Part of that may have been the name. If William Bonney aka William Antrim aka the Kid aka Henry McCarty hadn’t been rebranded as Billy the Kid seven months before his death, both men would have ended up as obscure historical figures. The Kid was already famous, but, when Garrett instinctively shot him in that dark room, he was dragged into history’s spotlight with Billy.

Frankly, I almost didn’t read this book. The Kid has never been that interesting to me. However, I thought there might be some coverage of the Lincoln County War. There is – but only in relation to Billy’s role. The subtitle, vaguely hinting at a detailed look of Garrett’s pursuits of Billy, isn’t all that tempting . And, fortunately, it isn’t all that appropriate either. This is, in fact, the first dual biography of both men.

Gardner concisely, clearly, with just a dash of folksy prose and wry humor, presents both lives. Both men killed at early ages – Garrett before he was ever a lawman. Both were attractive to women. And while Billy attended Garrett’s second wedding, the men were not friends – or enemies – before Garrett went after the Kid in an official capacity. And both were, of course, cool under fire.
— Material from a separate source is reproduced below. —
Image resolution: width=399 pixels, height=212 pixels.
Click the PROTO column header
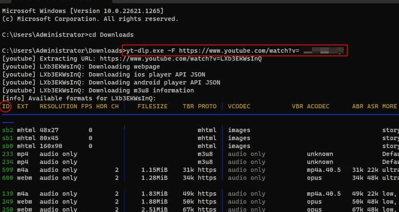207,106
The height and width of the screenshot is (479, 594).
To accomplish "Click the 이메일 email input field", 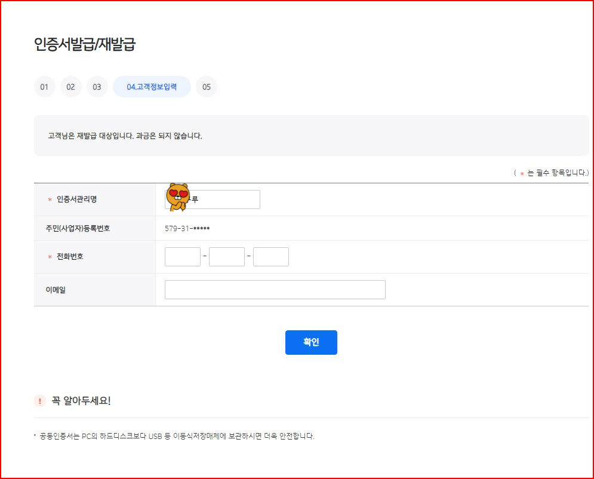I will pyautogui.click(x=275, y=289).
With a lithe frame better suited to climbing up chimneys than the rigors of punching cows, the Kid comes across as neither a psychopathic killer nor an innocent driven to outlawry by the Lincoln County War. But, as Gardner argues, he developed an increasingly casual attitude toward dealing out violence as time went on. But he was generous – he stopped to pay for some rope after riding out of town in the wake of a double murder he committed breaking out of the Lincoln County jail.

But it was Garrett I found more fascinating, especially his life as a man on the make in the 26 years between shooting the Kid and his own violent death. Besides manhunting, he tried real estate, horse breeding, collecting custom dues, orchard development, and ranching. He was a gambler at heart whether with cards or business speculation. Nothing seemed to work very well though. The bills piled up. The debt collectors, oddly, didn’t – perhaps intimidated by his potential for violence and his law license. He loved his wife and eight children but spent a great deal of time away from them often with a woman only known as Mrs. Brown.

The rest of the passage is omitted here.